- Available data

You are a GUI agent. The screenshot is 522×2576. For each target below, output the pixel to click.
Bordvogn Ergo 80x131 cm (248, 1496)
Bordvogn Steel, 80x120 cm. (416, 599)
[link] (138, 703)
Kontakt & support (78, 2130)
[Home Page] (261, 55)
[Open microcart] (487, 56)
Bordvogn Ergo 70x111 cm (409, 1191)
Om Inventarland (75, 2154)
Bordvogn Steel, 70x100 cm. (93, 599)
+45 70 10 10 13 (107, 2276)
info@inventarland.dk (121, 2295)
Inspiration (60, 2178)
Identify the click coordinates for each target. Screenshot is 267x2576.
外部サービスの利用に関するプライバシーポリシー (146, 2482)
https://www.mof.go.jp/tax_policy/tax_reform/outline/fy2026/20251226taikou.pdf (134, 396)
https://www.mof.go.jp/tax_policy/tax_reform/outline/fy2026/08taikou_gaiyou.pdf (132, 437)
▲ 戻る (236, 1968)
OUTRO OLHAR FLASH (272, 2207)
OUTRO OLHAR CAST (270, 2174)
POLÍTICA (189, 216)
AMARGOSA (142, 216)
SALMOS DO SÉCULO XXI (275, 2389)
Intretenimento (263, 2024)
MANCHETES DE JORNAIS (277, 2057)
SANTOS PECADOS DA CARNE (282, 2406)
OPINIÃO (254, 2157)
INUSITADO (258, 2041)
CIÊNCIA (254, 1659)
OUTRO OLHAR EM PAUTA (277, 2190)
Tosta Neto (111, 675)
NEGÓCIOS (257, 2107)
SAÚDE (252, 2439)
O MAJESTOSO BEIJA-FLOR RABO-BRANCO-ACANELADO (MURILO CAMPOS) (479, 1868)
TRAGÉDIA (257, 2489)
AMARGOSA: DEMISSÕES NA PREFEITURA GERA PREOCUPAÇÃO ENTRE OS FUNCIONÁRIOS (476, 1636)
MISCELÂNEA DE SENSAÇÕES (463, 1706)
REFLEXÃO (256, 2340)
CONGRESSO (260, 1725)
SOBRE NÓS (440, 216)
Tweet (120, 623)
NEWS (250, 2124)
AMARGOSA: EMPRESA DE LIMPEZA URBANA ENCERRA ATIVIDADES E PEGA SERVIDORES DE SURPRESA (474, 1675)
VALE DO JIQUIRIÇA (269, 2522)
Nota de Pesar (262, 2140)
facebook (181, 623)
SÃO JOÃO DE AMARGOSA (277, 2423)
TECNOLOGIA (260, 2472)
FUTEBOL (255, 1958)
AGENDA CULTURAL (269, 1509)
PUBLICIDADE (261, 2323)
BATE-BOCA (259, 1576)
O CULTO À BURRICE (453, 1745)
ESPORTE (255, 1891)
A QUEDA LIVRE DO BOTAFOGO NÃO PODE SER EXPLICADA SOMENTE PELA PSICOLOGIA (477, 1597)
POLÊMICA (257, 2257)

- Aim of the exercise
Beginning with the first line of the listing above, please write out every line exactly until you reach the line that contains "Intretenimento (263, 2024)", and include that one too.

- Finished task
You are a GUI agent. The screenshot is 522×2576. For each target below, output the pixel to click.
Bordvogn Ergo 80x131 cm (248, 1496)
Bordvogn Steel, 80x120 cm. (416, 599)
[link] (138, 703)
Kontakt & support (78, 2130)
[Home Page] (261, 55)
[Open microcart] (487, 56)
Bordvogn Ergo 70x111 cm (409, 1191)
Om Inventarland (75, 2154)
Bordvogn Steel, 70x100 cm. (93, 599)
+45 70 10 10 13 (107, 2276)
info@inventarland.dk (121, 2295)
Inspiration (60, 2178)
Identify the click coordinates for each target. Screenshot is 267x2576.
外部サービスの利用に関するプライバシーポリシー (146, 2482)
https://www.mof.go.jp/tax_policy/tax_reform/outline/fy2026/20251226taikou.pdf (134, 396)
https://www.mof.go.jp/tax_policy/tax_reform/outline/fy2026/08taikou_gaiyou.pdf (132, 437)
▲ 戻る (236, 1968)
OUTRO OLHAR FLASH (272, 2207)
OUTRO OLHAR CAST (270, 2174)
POLÍTICA (189, 216)
AMARGOSA (142, 216)
SALMOS DO SÉCULO XXI (275, 2389)
Intretenimento (263, 2024)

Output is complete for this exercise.